● Collected data
################

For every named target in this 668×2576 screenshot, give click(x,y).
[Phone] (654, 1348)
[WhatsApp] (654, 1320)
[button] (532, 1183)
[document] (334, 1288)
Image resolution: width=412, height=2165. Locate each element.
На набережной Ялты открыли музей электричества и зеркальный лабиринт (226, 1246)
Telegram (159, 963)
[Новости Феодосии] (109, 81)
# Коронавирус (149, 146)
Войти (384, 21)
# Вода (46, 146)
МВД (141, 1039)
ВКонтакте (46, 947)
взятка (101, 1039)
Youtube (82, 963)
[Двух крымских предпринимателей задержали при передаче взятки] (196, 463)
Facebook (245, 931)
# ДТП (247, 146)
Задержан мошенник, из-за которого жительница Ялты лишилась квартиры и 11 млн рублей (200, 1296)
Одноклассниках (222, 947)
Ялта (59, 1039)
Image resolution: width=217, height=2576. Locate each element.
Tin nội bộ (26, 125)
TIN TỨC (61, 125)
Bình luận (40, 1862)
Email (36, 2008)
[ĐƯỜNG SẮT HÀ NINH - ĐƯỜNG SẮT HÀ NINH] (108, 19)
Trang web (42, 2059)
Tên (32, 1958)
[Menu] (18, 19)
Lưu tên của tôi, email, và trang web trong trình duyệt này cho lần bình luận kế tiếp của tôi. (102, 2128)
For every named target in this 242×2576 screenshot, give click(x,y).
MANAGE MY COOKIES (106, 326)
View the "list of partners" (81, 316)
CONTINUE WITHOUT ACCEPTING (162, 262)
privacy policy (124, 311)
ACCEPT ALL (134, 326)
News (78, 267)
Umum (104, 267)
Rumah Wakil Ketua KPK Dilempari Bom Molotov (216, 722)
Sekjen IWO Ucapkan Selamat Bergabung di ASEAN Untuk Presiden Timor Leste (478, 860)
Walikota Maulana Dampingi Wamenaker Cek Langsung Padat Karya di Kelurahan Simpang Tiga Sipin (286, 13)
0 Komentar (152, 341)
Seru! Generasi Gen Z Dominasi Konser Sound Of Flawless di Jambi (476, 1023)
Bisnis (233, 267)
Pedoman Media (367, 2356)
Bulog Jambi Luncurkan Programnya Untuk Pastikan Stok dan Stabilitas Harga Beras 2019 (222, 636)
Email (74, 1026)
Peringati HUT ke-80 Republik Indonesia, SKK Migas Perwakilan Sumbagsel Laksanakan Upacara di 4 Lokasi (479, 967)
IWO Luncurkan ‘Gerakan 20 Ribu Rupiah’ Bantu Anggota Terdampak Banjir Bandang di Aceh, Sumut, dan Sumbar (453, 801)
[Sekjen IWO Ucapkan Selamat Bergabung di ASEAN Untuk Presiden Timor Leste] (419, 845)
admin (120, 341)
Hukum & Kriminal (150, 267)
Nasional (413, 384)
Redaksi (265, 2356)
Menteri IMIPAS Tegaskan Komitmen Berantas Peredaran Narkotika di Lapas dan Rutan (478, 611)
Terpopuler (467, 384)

################

● Task goal
Precisely the line with "IWO Luncurkan ‘Gerakan" and the lines after it, up to the last line of the entries above, are to be reproduced, and nothing more.

● Expected answer
IWO Luncurkan ‘Gerakan 20 Ribu Rupiah’ Bantu Anggota Terdampak Banjir Bandang di Aceh, Sumut, dan Sumbar (453, 801)
[Sekjen IWO Ucapkan Selamat Bergabung di ASEAN Untuk Presiden Timor Leste] (419, 845)
admin (120, 341)
Hukum & Kriminal (150, 267)
Nasional (413, 384)
Redaksi (265, 2356)
Menteri IMIPAS Tegaskan Komitmen Berantas Peredaran Narkotika di Lapas dan Rutan (478, 611)
Terpopuler (467, 384)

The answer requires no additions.